Exercise directions: Starting with the line that contains "Enable the Odwróć checkbox" and going on through the end of the items, write those lines out again with "checkbox" replaced by "toggle" and everything else unchanged. Leave the pictures out of your answer.

Material for this task:
****************************************
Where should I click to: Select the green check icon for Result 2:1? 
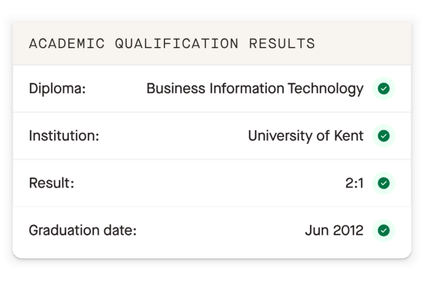(384, 183)
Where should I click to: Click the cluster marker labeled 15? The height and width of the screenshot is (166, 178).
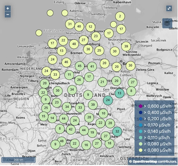pos(43,116)
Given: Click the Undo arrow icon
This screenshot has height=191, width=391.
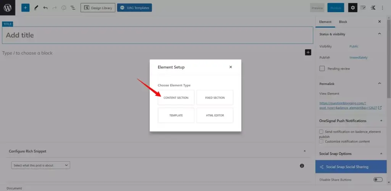Looking at the screenshot, I should (x=45, y=8).
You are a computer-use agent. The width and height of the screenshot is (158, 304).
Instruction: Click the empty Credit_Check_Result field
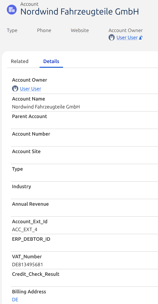[84, 278]
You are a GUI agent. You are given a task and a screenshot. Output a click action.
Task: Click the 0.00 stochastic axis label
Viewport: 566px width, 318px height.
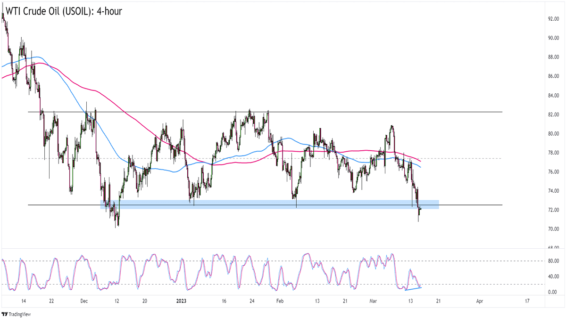pos(555,292)
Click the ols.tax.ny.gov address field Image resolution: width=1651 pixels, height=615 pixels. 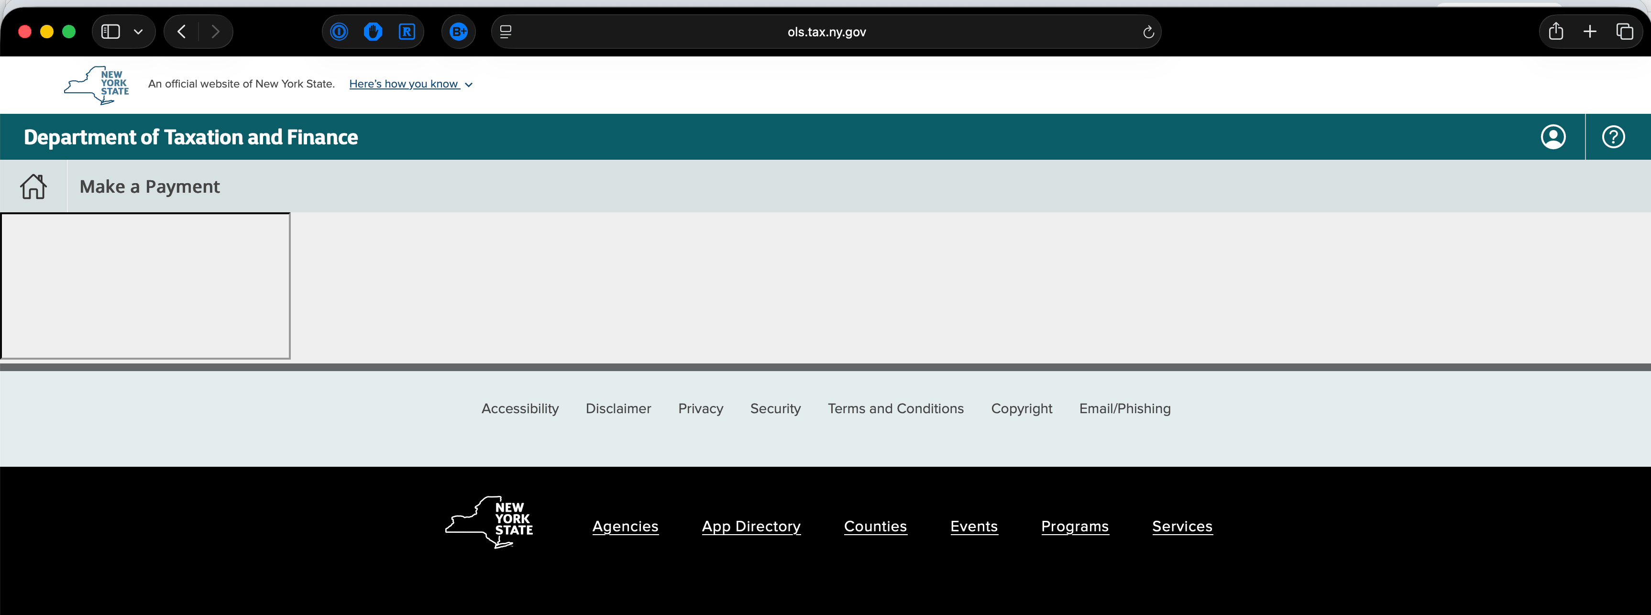(826, 32)

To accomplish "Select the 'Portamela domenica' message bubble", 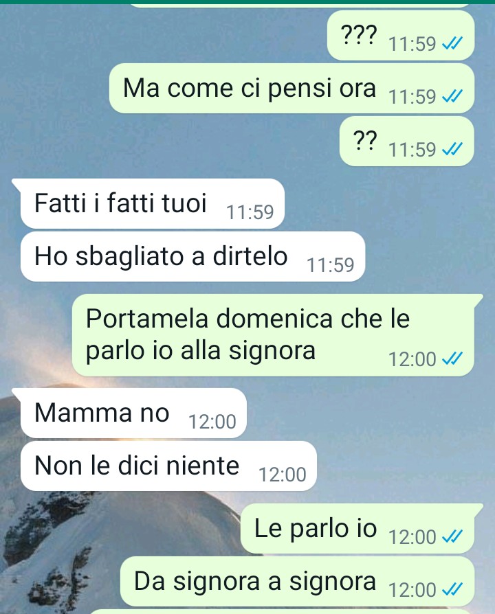I will pos(273,335).
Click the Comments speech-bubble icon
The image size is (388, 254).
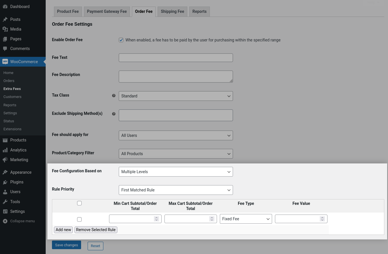pos(6,48)
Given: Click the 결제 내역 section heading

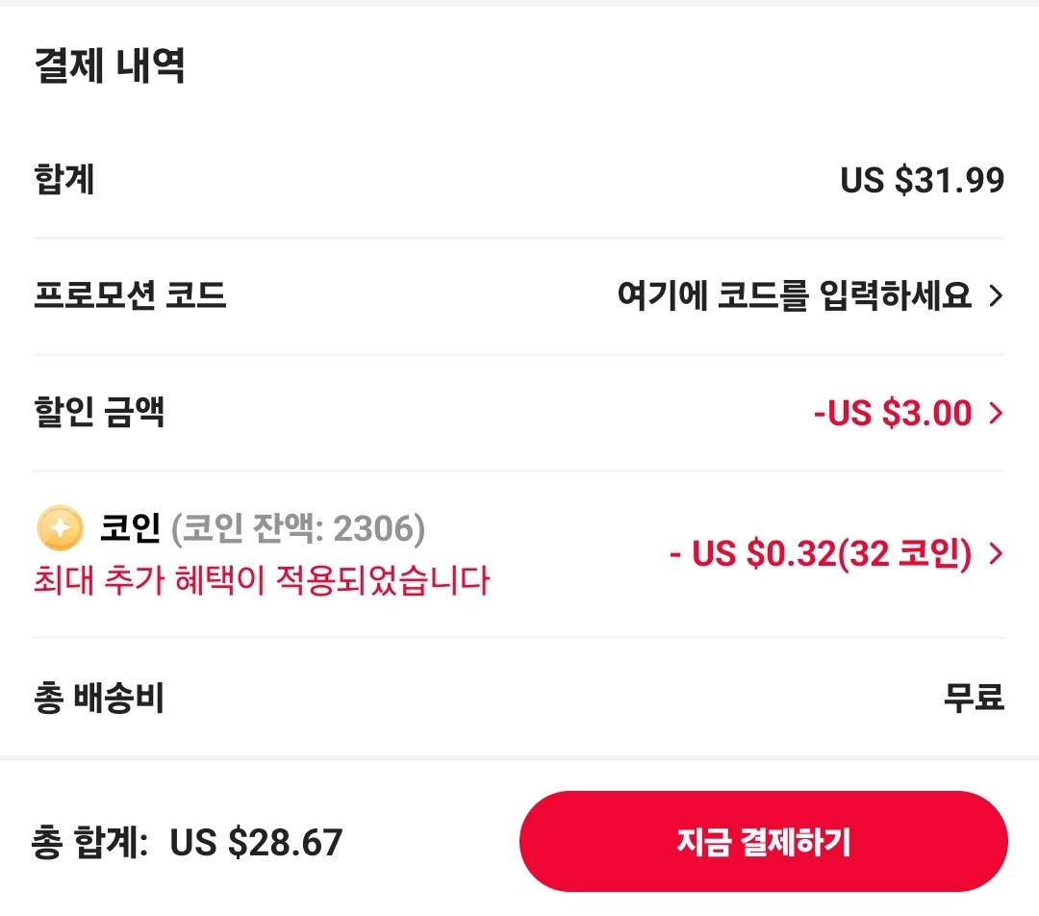Looking at the screenshot, I should [110, 66].
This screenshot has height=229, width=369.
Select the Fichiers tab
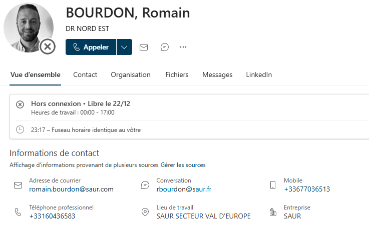point(177,75)
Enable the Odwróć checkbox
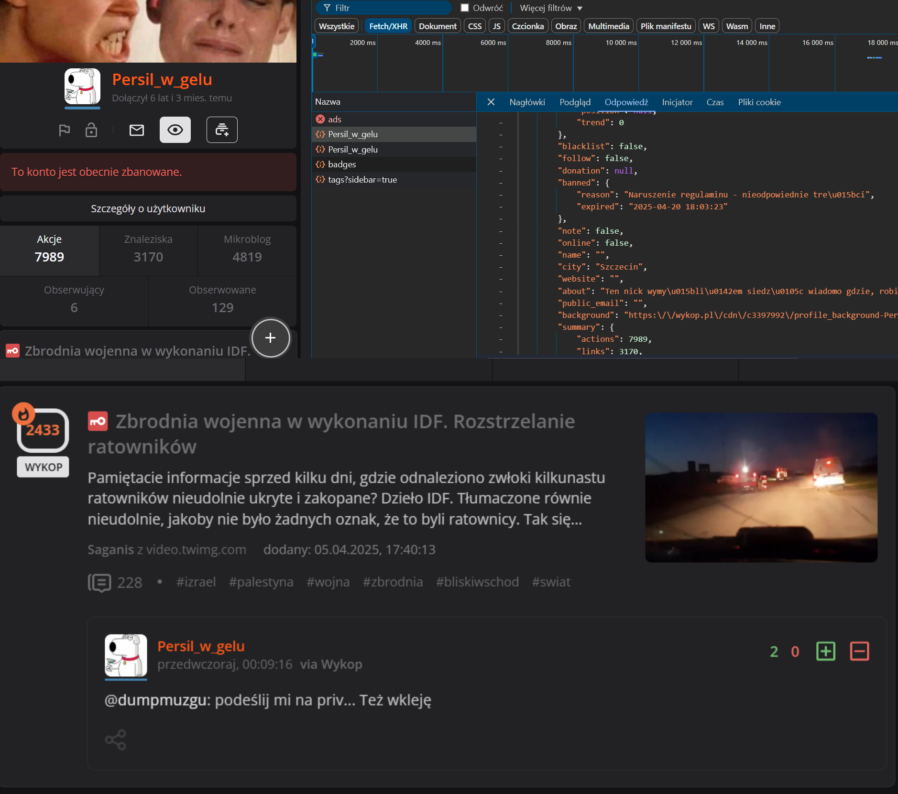 [465, 8]
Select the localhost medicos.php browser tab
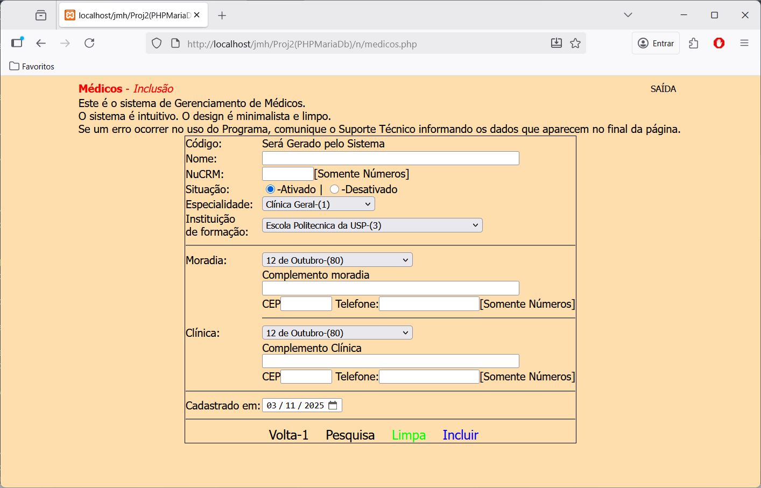Image resolution: width=761 pixels, height=488 pixels. (132, 15)
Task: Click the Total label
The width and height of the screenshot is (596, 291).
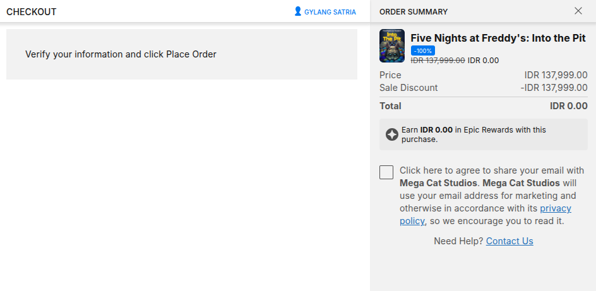Action: click(x=390, y=106)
****************************************
The output:
Enable the Odwróć toggle
 [465, 8]
Select the localhost medicos.php browser tab
Image resolution: width=761 pixels, height=488 pixels. (132, 15)
Task: Click the Total label
The width and height of the screenshot is (596, 291).
Action: click(x=390, y=106)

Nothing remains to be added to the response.